Par la rédaction de Le Dossier · 2026-04-30
Illustration: EXCLUSIF - L'arsenal caché d'un forcené dans les Bouches-du-Rhône
© YouTube

17h43, un mercredi quelconque. Florian, 24 ans, gendarme depuis deux ans à peine, décroche son téléphone. Au bout du fil, une voix éraillée par l'alcool : "Je vais me flinguer." Trois mots qui changent tout. L'adresse tombe. Une maison isolée en bout d'impasse. Le genre d'intervention où tout peut basculer en trente secondes.

"On prend son temps, ou on meurt"

Pas de charge héroïque. Les gendarmes avancent lentement, méthodiques. "Avec une arme dans l'équation, chaque mouvement compte double", souffle Florian. La scène semble calme — trop calme. Puis l'homme apparaît. Short bleu, regard vide. Il titube sur son perron.
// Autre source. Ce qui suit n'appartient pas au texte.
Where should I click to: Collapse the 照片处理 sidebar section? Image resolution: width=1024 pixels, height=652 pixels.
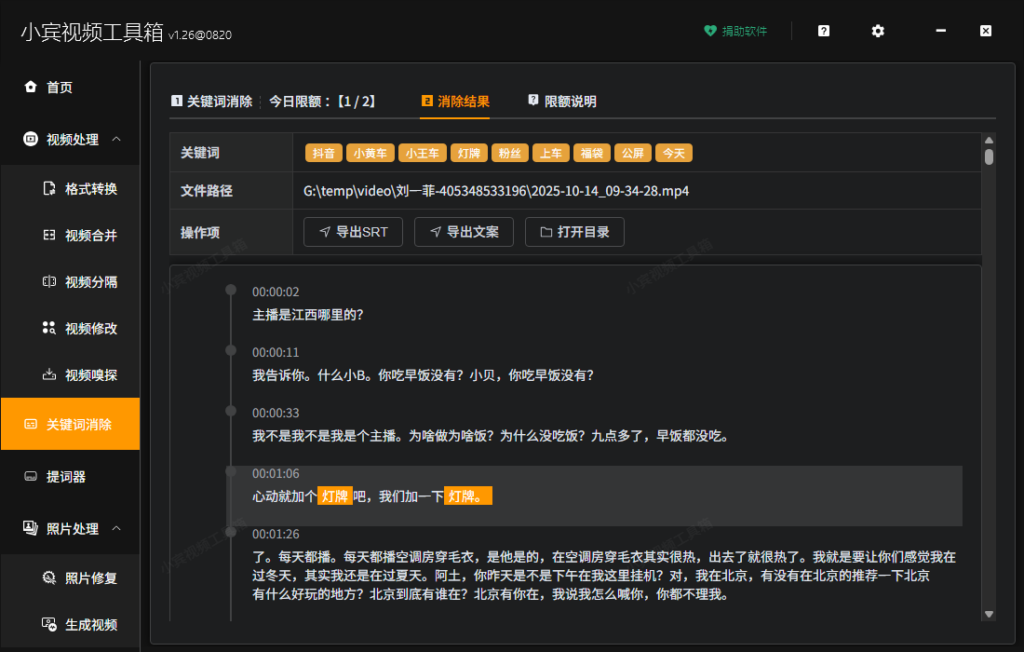(117, 528)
Et pourtant. Derrière cette façade banale, l'enfer se cache. Les premières armes sautent aux yeux dès l'entrée : trois fusils de chasse traînent près du canapé. Une carabine posée sur la table basse, comme un objet du quotidien. Rien que de très banal pour un chasseur, pensez-vous ? Attendez la suite.

L'étage maudit

Voilà ce qui change tout. En montant l'escalier, les gendarmes sentent l'odeur de poudre avant même d'ouvrir la porte. La pièce ressemble à un arsenal de film d'action : quinze armes à feu alignées sur des étagères, chargeurs pleins à portée de main. "Un coup de folie, et c'est la tragédie", murmure un brigadier.

Les chiffres donnent le vertige :

  • 23 armes à feu non déclarées
  • 100 kg de munitions — oui, vous avez bien lu
  • Des couteaux partout, jusqu'entre les draps

L'homme aurait pu tirer. Sur lui. Sur les gendarmes. Sur des voisins. La question reste en suspens : comment un tel stock a-t-il pu passer sous les radars ?

Le parrain, dernier rempart

Soudain, un coup de théâtre. Une femme surgit en courant : "Son parrain arrive, c'est le seul qu'il écoute." Les gendarmes retiennent leur souffle. L'oncle débarque dix minutes plus tard, visage buriné. Il parle bas à son filleul. Les épaules de l'homme s'affaissent.

"Pourquoi vous êtes là ? J'ai rien fait !" grogne-t-il encore. Mais la crise passe. Les pompiers l'emmènent. Fin de l'alerte ? Pas vraiment.

Bouches-du-Rhône : carte postale et couteau sous la table

Derrière les calanques et les marchés colorés, le département cumule les records sombres :

  • 300 crimes et délits par jour
  • Des rodéos urbains qui finissent en drame
  • Un trafic d'armes qui prospère dans l'ombre

Florian résume : "Ici, chaque intervention peut cacher une surprise. Des fois c'est une batte de baseball. D'autres fois..." Son regard vers les sacs d'armes saisis achève sa phrase.

Armes non déclarées : bombe à retardement

L'affaire pose une question crue : combien d'arsenals dorment ainsi dans des garages ? Les saisies administratives se multiplient, mais le flux continue. "Ces armes finissent toujours par servir", constate un capitaine de gendarmerie. À quoi ? Suicide. Crime passionnel. Règlement de comptes.

La conclusion s'impose. Ce mercredi-là, Florian et ses collègues ont évité le pire. Mais demain ? L'ombre des armes illégales plane toujours. Et les gendarmes marchent dessus, un appel au 17 à la fois.